Das spanische Parlament hat an diesem Freitagabend im zweiten Wahlgang über die Kandidatur Rajoys für das Amt des Ministerpräsidenten abgestimmt, und es war absehbar, dass er wie schon am Mittwoch nicht genügend Stimmen auf sich vereinen würde.

Korrespondenten: Martin Dahms (mda)

Madrid - Mariano Rajoy presst das Jesus-Kind an sich und hält ihm eine Pistole an den Kopf. „Setzt mich zum Regierungschef ein, oder ich mach dich zu Weihnachten kalt!“, droht er. „Ich bin sehr irre!“ So fasst die Satirezeitschrift „El Jueves“ in ihrer aktuellen Ausgabe die politische Lage Spaniens zusammen.

 

Das spanische Parlament hat an diesem Freitagabend im zweiten Wahlgang über die Kandidatur Rajoys für das Amt des Ministerpräsidenten abgestimmt, und es war absehbar, dass er wie schon am Mittwoch nicht genügend Stimmen auf sich vereinen würde. Jetzt hat das Parlament noch zwei Monate Zeit, sich auf einen neuen Regierungschef zu einigen. Falls es scheitert, stehen Wahlen an, die dritten innerhalb eines Jahres. Voraussichtlicher Termin: der 25. Dezember, Weihnachten.   Spaniens Politiker strapazieren die Geduld ihres Volkes.

Ziemlich fassungslos

Die Spanier sind ziemlich fassungslos, so etwas haben sie noch nicht erlebt. Und weil sie sich nicht den ganzen Tag darüber ärgern können, lachen sie. Nicht nur über Rajoy, ihren amtierenden konservativen Ministerpräsidenten, sondern auch über seinen Gegenspieler, den Sozialistenchef Pedro Sánchez, der seit Wochen zu allem nur Nein sagt. „Pedro Sánchez bricht zusammen und gibt zu, dass er ein Schauspieler ist“, titelte vor kurzem die satirische Netzzeitung „El Mundo Today“. Aus Puerto Rico stammend und mit Erfahrungen als Nebendarsteller in einer Telenovela, habe er sich bei einem Casting der spanischen Sozialisten beworben. „Ich hätte nie gedacht, dass die Dinge so laufen würden.“

  Die Satire kommt der Wirklichkeit sehr nahe: Aus Politikern sind in den vergangenen Monaten Politikdarsteller geworden, die handeln, als hätten ihre Handlungen keine Konsequenzen. Haben sie aber.
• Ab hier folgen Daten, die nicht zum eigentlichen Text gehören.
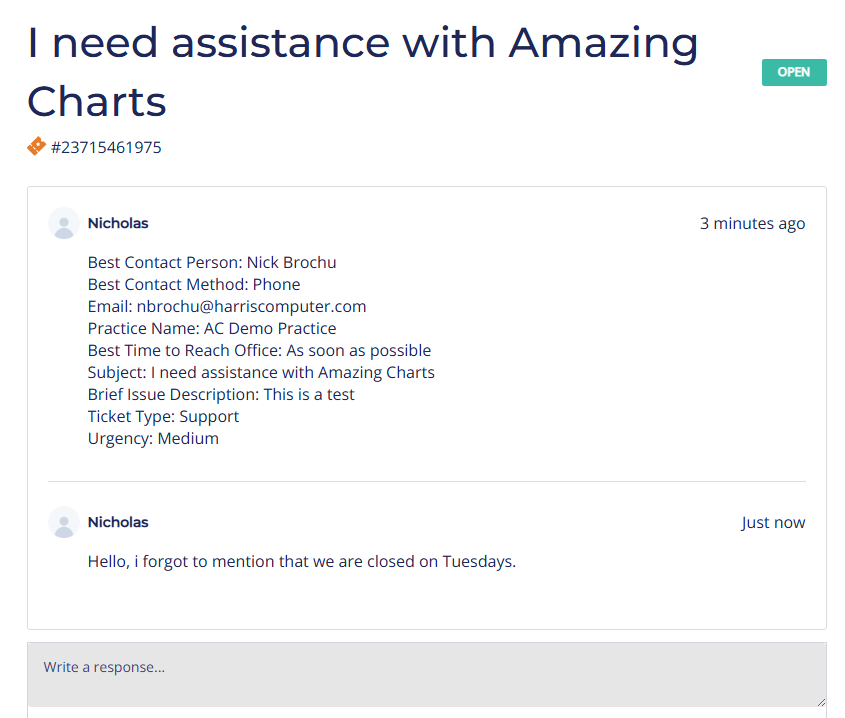Click the green OPEN status badge
Image resolution: width=845 pixels, height=718 pixels.
[x=794, y=72]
Im August sind in Spanien 145 000 Jobs verloren gegangen, ein Indiz für die prekäre Lage auf dem Arbeitsmarkt: Statt in die Ferien schicken viele Unternehmer ihre Beschäftigten zum Arbeitsamt. Spanien braucht jetzt eine gute Politik, um den Aufschwung zu sichern und die sozialen Verwerfungen nach fünf Jahren schwerer Wirtschaftskrise abzumildern. Ganz nebenbei braucht das Land auch einen Haushalt für das kommende Jahr.

Sanierung der Finanzen

„Man kann nicht mehr ausgeben, als man einnimmt“, sagte Rajoy vor dem Parlament. Er selbst hat sich an diese Regel nicht gehalten. Die Sanierung der Staatsfinanzen ist eine der großen Herausforderungen für die kommende Regierung.   Dass Spanien noch immer keine Regierung hat, ist vor allem die Schuld von Rajoy und Sánchez. Sie haben allen Spott verdient, der zurzeit über sie ausgeschüttet wird.   Mariano Rajoy hätte schon vor dreieinhalb Jahren zurücktreten müssen, als die illegale Finanzierung seiner konservativen Volkspartei (PP) ans Licht kam.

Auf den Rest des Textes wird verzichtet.